» **What needs to be done**:
Filter the data for lines with the word "status", then copy every line so identified.

Collected data:
- - -

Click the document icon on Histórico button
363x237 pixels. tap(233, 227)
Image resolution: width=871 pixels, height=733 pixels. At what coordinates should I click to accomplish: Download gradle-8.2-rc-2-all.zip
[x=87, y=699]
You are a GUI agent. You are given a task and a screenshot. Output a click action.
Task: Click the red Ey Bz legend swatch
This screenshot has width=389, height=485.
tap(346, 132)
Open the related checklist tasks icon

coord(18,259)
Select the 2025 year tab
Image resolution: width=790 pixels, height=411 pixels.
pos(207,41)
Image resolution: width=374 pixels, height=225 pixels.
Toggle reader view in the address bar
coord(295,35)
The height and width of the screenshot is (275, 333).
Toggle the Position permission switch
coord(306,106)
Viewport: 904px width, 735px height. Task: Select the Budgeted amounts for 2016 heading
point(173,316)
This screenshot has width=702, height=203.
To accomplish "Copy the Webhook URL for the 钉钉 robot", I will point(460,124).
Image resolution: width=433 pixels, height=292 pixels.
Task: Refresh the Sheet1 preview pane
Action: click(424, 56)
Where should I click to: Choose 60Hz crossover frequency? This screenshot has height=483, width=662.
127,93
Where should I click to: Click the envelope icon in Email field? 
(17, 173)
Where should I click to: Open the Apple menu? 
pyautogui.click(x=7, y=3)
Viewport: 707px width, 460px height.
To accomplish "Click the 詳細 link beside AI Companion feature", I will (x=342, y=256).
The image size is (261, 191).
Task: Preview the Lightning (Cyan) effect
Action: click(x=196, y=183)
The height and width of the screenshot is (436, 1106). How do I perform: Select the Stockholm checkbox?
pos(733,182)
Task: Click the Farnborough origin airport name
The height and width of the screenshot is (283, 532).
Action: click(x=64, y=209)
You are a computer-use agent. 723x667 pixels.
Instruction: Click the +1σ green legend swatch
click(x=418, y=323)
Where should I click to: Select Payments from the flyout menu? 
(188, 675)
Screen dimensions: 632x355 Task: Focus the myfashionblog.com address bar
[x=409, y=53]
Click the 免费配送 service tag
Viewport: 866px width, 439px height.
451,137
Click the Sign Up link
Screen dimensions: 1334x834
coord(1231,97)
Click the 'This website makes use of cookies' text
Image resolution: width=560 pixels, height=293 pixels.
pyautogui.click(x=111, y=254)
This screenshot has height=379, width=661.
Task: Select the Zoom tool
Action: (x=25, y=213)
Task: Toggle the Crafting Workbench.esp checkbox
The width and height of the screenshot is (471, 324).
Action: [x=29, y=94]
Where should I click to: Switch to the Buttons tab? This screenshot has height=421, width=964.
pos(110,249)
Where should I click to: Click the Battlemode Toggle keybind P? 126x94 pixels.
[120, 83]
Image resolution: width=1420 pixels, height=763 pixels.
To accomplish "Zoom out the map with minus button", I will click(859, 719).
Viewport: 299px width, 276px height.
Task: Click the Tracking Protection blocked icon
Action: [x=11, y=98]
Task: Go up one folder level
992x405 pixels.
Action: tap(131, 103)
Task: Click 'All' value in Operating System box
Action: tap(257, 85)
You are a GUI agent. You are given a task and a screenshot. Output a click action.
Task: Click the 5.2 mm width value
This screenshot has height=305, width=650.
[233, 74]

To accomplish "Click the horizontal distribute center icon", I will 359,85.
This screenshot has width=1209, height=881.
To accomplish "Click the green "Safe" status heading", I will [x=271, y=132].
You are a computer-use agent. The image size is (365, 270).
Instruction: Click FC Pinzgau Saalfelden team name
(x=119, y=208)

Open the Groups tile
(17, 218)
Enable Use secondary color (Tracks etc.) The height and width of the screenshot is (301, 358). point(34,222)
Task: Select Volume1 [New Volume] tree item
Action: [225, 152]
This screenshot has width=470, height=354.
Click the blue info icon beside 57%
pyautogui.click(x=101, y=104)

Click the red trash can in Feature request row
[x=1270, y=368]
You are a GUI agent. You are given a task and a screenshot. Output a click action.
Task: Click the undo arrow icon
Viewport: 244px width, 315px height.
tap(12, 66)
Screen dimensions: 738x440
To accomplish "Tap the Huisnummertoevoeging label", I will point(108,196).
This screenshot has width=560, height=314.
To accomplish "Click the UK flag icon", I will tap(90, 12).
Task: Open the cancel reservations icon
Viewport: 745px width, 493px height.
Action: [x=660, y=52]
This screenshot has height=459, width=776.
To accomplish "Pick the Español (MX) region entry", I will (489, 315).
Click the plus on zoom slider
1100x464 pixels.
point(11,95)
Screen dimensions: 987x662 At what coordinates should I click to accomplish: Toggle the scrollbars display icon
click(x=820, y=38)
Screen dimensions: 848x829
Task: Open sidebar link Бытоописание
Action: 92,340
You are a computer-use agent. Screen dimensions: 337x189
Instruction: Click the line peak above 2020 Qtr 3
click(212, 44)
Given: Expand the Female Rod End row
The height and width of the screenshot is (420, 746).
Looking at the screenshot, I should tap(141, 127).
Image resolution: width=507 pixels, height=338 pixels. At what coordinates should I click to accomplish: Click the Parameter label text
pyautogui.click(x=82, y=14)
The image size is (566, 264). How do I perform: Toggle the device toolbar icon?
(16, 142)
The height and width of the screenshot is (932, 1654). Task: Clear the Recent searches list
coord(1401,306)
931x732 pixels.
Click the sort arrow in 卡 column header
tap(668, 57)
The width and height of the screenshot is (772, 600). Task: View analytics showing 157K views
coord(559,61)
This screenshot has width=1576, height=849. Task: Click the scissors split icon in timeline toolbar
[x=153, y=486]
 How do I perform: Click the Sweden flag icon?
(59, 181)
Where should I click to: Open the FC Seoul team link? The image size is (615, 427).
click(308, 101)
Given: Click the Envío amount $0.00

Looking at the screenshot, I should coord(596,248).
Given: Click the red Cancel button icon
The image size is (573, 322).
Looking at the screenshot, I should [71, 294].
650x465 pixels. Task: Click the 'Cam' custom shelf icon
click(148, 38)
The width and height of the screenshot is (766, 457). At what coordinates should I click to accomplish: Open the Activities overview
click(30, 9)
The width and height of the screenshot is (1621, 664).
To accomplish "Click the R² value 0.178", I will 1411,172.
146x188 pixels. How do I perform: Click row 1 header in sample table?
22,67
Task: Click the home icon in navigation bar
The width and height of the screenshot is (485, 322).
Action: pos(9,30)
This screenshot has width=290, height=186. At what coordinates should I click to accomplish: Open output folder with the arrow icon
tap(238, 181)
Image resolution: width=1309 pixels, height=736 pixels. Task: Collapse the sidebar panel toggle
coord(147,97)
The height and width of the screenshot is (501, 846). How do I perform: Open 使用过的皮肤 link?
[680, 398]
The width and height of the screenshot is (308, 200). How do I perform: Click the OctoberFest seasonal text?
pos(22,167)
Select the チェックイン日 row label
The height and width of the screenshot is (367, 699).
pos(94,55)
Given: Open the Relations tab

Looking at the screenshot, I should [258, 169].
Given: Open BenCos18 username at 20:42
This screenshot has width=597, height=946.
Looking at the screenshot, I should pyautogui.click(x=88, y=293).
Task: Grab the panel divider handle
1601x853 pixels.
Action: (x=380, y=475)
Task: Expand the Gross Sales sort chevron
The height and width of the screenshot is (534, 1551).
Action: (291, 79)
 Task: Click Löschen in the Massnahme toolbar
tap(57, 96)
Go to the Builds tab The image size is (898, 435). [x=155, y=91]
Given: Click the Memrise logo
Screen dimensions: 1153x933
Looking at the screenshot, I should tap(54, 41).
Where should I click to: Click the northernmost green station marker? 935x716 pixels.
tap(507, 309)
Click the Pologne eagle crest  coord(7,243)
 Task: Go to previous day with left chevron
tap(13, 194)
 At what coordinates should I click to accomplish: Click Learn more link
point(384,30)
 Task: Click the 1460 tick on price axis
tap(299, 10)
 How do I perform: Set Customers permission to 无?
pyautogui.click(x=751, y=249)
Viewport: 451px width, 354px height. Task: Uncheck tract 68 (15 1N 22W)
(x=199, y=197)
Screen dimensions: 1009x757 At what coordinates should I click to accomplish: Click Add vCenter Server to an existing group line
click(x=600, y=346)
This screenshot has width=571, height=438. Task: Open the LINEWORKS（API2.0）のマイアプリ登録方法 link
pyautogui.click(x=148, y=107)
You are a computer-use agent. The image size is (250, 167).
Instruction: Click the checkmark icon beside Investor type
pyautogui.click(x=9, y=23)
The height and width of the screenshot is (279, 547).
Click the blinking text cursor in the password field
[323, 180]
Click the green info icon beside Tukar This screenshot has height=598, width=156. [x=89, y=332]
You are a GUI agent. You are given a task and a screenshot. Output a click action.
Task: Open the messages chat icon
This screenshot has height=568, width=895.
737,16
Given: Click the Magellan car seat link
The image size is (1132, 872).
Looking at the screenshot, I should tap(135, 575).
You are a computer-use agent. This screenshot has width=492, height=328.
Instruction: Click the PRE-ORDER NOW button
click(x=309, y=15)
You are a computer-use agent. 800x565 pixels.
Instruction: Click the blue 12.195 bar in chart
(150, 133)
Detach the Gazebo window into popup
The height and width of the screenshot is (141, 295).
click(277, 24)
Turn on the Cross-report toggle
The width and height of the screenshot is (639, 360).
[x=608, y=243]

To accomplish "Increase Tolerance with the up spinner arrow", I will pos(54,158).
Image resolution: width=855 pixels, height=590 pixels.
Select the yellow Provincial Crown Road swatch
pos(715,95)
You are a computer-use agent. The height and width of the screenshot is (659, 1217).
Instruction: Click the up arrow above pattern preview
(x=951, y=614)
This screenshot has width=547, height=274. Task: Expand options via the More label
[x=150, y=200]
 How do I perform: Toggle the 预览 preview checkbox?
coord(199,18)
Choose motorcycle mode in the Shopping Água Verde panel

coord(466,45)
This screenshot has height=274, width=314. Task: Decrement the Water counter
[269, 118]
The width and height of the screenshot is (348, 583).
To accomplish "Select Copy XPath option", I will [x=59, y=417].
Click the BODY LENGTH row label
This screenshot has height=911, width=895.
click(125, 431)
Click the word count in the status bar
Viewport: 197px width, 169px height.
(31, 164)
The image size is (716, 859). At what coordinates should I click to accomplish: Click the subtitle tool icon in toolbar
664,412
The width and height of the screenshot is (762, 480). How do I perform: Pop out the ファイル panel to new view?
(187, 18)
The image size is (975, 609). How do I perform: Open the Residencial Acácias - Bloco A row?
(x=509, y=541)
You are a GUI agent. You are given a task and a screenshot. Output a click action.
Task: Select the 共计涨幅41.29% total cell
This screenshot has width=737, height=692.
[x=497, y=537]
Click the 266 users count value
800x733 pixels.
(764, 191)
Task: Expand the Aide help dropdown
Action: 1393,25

- - -

» **Result below**:
To accomplish "Click the green "Safe" status heading", I will [x=271, y=132].
Click the word count in the status bar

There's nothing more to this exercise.